## Entries for locating words and elements

= = = = =

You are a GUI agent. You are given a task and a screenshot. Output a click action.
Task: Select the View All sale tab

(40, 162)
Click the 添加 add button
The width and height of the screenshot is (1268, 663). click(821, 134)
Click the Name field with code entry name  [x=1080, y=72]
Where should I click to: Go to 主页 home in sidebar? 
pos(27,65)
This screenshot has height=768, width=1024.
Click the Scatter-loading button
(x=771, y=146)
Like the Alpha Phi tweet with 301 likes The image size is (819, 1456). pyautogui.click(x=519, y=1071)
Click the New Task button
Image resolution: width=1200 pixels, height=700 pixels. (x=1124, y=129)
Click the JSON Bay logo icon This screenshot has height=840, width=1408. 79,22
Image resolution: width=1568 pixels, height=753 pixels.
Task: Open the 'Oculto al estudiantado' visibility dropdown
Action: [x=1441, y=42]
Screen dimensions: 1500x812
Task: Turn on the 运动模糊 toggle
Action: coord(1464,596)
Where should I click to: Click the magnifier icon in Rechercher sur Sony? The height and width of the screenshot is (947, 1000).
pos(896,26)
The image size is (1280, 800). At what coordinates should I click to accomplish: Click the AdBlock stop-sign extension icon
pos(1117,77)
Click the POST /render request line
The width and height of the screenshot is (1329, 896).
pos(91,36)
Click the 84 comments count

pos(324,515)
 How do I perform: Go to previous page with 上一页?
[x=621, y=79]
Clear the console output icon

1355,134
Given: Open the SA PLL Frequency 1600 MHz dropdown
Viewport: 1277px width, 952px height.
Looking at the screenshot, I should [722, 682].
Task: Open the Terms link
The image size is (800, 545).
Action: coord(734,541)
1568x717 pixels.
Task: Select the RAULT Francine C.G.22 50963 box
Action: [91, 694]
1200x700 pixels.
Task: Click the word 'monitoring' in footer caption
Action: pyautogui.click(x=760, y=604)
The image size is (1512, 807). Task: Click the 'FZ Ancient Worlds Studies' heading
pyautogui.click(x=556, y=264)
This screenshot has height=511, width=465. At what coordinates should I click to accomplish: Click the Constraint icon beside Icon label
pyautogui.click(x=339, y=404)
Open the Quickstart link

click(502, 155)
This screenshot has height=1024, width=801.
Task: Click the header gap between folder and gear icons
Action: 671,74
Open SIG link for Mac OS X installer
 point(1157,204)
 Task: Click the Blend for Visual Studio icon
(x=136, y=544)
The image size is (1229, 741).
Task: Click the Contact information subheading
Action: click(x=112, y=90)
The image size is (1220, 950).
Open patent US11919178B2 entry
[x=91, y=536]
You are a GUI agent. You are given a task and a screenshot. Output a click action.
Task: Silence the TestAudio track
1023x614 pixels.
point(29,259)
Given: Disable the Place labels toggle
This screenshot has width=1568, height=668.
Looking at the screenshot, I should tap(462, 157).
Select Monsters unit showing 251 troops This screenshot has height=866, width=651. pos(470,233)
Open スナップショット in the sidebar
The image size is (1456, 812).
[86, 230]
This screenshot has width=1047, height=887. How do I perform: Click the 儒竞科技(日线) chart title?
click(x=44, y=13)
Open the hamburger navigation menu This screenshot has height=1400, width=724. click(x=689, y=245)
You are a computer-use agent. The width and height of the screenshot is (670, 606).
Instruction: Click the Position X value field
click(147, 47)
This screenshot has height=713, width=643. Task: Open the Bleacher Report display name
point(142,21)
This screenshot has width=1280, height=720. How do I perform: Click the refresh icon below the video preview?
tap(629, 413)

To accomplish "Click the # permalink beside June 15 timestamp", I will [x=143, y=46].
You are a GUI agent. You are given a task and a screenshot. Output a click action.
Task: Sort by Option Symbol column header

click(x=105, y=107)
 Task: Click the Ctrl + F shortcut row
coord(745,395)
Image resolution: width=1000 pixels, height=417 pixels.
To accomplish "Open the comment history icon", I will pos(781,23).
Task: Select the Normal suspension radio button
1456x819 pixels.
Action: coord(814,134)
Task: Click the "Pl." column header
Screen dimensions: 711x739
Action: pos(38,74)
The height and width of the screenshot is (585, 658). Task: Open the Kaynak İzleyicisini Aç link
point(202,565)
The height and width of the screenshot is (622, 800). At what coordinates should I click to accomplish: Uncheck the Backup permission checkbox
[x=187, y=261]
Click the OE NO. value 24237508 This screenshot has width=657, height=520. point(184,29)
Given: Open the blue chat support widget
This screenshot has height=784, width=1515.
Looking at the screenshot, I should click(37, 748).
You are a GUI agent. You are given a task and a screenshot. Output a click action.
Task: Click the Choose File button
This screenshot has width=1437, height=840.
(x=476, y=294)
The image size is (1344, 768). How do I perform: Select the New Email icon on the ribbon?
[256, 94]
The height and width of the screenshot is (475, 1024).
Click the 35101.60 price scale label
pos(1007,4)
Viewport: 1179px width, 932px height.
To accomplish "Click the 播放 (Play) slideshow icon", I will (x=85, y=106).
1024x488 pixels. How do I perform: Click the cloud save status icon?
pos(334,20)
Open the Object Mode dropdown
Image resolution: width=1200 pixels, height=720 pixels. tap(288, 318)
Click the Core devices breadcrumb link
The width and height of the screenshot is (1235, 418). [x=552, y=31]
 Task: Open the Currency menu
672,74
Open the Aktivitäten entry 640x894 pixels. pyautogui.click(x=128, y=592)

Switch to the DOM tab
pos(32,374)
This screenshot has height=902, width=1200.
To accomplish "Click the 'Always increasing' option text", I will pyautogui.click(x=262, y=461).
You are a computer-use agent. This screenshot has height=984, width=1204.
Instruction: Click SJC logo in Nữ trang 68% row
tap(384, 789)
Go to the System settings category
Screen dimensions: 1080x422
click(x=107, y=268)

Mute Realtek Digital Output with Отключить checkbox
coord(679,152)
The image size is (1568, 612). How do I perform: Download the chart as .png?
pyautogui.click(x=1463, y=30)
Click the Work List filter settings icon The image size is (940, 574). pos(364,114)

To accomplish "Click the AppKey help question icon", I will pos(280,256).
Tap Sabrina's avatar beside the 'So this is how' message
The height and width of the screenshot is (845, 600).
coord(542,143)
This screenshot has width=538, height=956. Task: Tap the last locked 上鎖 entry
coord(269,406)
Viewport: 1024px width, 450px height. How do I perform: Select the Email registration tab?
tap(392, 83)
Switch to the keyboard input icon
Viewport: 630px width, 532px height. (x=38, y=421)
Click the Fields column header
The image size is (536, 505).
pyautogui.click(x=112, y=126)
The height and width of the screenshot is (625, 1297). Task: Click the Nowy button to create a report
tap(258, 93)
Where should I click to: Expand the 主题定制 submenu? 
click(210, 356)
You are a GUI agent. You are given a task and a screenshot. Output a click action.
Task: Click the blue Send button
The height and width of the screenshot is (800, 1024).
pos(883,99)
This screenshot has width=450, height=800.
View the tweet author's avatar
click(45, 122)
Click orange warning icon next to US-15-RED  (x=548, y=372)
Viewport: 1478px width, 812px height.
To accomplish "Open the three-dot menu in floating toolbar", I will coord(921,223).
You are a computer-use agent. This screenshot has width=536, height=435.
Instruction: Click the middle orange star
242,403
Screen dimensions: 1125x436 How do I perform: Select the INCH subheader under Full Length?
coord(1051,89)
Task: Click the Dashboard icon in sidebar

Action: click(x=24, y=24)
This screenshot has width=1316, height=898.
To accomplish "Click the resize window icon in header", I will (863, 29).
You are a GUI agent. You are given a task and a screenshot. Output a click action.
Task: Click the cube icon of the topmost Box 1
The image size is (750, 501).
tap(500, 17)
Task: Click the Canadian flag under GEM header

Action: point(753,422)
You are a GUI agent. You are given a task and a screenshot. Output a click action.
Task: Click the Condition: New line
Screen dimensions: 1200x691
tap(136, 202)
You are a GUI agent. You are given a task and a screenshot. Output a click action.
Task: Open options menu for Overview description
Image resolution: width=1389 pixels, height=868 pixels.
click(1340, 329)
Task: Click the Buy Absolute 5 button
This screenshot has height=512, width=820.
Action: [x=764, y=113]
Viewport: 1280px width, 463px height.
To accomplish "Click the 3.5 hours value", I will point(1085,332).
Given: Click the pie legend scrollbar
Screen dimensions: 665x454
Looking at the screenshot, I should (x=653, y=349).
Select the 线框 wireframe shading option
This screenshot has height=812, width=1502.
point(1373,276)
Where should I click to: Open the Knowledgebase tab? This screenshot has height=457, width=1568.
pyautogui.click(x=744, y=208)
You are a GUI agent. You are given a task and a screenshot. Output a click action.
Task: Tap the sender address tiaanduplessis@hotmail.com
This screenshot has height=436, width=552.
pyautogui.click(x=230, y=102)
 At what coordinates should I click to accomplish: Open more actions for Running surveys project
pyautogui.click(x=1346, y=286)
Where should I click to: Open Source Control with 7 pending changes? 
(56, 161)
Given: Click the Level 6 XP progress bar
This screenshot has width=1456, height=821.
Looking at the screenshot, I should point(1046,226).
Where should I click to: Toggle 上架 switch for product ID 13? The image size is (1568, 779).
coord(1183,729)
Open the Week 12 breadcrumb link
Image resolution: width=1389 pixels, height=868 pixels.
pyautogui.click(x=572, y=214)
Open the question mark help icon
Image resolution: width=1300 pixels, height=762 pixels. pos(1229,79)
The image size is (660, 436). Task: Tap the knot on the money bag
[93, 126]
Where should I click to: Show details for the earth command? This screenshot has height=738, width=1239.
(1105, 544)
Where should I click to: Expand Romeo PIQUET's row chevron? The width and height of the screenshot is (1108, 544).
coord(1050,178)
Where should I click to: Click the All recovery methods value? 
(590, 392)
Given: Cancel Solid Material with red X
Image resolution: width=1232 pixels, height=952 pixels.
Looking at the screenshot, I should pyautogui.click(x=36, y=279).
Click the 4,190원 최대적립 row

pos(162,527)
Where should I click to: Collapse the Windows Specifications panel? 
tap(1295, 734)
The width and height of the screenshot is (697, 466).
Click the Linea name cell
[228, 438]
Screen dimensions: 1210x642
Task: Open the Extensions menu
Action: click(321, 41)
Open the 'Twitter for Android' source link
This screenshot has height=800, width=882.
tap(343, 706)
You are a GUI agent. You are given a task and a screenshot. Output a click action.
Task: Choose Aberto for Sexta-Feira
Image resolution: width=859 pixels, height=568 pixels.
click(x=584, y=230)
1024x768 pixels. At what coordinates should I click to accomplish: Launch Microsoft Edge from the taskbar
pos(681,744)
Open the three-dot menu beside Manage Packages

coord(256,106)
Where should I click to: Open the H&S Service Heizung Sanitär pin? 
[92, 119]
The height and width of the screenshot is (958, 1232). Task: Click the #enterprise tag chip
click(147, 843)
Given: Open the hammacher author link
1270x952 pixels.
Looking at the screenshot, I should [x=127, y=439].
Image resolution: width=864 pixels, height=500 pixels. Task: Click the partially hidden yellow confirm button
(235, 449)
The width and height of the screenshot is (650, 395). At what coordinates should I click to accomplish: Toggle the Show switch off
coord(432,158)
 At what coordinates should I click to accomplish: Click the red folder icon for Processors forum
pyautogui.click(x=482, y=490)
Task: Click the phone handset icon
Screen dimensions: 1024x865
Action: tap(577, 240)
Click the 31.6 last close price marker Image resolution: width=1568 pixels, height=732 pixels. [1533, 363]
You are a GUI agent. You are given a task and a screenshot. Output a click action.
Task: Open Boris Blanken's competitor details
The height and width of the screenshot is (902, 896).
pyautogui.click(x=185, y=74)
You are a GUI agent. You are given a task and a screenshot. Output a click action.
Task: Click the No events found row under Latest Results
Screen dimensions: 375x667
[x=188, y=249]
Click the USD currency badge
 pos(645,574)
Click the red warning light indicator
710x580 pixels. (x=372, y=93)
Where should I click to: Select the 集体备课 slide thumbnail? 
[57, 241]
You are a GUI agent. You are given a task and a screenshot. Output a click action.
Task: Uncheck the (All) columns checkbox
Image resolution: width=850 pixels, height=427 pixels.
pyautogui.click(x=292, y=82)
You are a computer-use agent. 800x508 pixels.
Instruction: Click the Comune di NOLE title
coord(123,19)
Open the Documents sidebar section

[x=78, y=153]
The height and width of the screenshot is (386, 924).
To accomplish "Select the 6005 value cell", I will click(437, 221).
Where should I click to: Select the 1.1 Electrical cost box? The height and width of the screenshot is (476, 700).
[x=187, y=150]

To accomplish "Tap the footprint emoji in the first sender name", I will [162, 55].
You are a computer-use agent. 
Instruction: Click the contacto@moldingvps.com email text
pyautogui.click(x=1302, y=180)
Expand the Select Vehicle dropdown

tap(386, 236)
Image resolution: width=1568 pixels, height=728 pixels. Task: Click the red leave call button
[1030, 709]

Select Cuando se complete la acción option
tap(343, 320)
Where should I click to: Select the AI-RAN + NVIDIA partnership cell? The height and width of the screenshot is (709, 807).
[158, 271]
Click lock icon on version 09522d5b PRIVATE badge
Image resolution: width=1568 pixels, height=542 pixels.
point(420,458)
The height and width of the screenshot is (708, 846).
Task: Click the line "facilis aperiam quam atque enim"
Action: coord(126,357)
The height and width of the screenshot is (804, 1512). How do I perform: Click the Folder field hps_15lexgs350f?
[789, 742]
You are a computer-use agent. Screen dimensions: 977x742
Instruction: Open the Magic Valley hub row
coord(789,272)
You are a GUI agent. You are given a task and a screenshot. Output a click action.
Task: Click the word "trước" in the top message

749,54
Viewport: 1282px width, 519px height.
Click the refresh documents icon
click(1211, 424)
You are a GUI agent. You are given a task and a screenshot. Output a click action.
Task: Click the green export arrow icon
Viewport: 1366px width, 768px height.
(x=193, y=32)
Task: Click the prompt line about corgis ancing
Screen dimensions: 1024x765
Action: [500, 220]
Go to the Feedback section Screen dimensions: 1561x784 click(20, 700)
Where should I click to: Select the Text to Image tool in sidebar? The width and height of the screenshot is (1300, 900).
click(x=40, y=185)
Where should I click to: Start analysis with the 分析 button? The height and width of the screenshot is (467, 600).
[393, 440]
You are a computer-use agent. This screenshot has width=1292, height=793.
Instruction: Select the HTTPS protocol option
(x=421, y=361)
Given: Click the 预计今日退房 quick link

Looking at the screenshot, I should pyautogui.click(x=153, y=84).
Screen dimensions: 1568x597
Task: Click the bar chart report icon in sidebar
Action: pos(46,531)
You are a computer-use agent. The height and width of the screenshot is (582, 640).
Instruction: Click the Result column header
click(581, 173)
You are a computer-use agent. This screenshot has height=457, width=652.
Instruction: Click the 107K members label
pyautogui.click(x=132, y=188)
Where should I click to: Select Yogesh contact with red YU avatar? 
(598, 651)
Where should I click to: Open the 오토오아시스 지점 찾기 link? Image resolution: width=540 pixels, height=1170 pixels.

= = = = =

## Problem
Report every line above that contains the word "under", copying each such line in full.

## Complete response
Screen dimensions: 1125x436 How do I perform: Select the INCH subheader under Full Length?
Task: Click the Canadian flag under GEM header
Task: Click the No events found row under Latest Results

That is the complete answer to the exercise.